Add all of that to the influx of national media and other distractions, and it only intensified with Wyche called “coach’s paranoia.”
“We’re not complaining about any of it,” Wyche said. “But you’ve got to handle it. You’ve got to put it in its right place. My approach to (the players) was ‘Shut up. Square your jaw. We can’t be thinking about anything else. We can’t be thinking about a party in June. We can’t afford to think about anything else but the Seattle Seahawks.
“The problem is it’s a slow, creeping disease that gets yo most when you are not ready.”
The most positive thing that came from the week off was Wyche’s realization that he could earn money for the city’s homeless.
He regularly spent the night before home games at a hotel and then woke at 6 a.m. on game day. He would drive around the city, enjoying the peace and quiet, before visiting a homeless shelter.
Wyche, who did a lot of public speaking in the offseason, got the idea to charge $5,000 and donate the money to the homeless.

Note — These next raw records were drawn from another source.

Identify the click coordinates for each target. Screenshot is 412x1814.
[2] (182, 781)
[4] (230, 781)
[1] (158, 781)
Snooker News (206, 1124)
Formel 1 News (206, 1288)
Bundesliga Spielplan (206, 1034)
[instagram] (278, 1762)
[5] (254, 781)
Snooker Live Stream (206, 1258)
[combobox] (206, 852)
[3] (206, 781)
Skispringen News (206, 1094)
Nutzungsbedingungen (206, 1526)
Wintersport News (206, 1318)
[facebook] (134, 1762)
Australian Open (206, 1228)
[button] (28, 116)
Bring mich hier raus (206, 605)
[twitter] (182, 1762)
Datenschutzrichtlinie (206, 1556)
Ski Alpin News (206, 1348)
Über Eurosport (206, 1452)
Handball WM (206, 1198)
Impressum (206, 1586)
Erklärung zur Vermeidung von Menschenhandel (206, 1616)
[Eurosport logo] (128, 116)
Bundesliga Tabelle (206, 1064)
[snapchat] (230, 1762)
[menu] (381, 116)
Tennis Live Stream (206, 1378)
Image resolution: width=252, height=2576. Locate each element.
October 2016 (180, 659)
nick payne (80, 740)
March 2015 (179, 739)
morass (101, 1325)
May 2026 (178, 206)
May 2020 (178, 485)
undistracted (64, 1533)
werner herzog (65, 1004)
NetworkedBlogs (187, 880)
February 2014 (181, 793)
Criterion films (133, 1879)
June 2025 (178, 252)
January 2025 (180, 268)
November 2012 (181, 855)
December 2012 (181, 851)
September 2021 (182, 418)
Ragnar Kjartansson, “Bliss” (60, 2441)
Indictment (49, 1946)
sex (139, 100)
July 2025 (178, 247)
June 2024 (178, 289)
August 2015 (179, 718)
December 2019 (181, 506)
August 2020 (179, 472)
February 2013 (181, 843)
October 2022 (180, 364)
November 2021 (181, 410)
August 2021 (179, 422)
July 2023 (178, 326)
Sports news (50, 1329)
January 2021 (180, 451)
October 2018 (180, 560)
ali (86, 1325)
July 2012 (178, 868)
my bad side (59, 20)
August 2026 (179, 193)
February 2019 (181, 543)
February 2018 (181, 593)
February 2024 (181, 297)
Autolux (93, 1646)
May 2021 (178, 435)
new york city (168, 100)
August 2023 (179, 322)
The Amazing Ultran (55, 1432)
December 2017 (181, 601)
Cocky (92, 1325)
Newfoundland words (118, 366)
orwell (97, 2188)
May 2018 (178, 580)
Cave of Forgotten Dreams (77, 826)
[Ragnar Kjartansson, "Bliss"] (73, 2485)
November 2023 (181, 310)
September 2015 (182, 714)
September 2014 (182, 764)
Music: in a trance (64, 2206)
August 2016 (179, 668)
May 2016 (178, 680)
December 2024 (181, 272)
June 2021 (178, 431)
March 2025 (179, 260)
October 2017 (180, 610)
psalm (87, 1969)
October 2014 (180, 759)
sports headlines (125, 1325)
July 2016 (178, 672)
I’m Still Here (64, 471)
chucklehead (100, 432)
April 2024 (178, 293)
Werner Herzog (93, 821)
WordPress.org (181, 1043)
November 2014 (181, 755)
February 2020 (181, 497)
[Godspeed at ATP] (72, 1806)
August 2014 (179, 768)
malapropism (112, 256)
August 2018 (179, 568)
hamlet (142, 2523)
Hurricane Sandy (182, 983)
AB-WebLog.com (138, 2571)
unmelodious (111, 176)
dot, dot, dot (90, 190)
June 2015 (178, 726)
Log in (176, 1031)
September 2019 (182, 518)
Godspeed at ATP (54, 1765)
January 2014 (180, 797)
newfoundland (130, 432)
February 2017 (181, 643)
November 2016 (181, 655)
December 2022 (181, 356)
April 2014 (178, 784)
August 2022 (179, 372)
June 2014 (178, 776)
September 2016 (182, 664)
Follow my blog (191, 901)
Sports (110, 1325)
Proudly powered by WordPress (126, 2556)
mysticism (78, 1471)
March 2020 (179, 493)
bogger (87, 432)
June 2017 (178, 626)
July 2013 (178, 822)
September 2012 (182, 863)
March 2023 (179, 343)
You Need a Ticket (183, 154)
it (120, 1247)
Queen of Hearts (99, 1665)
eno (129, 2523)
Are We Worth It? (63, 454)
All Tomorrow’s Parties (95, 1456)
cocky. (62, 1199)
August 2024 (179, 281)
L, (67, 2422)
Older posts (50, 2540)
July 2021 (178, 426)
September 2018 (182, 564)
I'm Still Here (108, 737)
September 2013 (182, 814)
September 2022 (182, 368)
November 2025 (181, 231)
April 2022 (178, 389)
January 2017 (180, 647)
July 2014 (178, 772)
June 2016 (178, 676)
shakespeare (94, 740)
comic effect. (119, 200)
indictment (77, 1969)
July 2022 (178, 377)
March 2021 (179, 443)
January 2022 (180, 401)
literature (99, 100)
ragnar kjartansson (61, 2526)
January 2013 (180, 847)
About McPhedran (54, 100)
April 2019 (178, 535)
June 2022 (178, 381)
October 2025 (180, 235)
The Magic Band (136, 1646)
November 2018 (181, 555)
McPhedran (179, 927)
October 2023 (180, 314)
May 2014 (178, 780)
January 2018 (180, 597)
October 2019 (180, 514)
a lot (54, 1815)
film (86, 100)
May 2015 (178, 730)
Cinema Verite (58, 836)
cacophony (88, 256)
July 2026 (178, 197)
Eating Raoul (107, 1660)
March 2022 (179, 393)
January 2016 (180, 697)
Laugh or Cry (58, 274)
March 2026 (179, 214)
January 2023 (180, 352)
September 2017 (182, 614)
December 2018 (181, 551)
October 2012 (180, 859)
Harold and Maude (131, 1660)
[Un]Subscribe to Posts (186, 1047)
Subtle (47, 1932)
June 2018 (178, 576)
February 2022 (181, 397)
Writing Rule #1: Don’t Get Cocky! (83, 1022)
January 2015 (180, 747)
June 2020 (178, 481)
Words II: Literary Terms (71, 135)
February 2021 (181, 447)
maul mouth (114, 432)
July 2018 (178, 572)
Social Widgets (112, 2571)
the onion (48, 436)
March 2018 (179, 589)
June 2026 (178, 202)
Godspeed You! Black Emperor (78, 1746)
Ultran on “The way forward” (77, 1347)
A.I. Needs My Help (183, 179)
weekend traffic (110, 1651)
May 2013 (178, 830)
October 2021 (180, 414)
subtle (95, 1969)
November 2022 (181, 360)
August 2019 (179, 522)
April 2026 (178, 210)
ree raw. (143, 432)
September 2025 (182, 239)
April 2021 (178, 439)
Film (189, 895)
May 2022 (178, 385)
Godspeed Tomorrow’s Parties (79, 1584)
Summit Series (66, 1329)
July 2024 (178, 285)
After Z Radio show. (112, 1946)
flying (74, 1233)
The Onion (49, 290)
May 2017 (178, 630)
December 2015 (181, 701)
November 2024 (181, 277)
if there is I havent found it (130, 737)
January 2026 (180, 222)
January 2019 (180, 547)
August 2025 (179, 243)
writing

“You see the homeless and how many there are, and they are not all bums,” he said. “They are little children. They are elderly. They are able-bodied people who are down and out right now.
“I am semi-hot, and I do a lot of public speaking,” he added. “The idea came to me, ‘Why don’t I go out here and see if I can’t capitalize on the excitement of the year.”
To this day Wyche is still an advocate for the homeless. He still does a lot of public speaking, and he still gives back.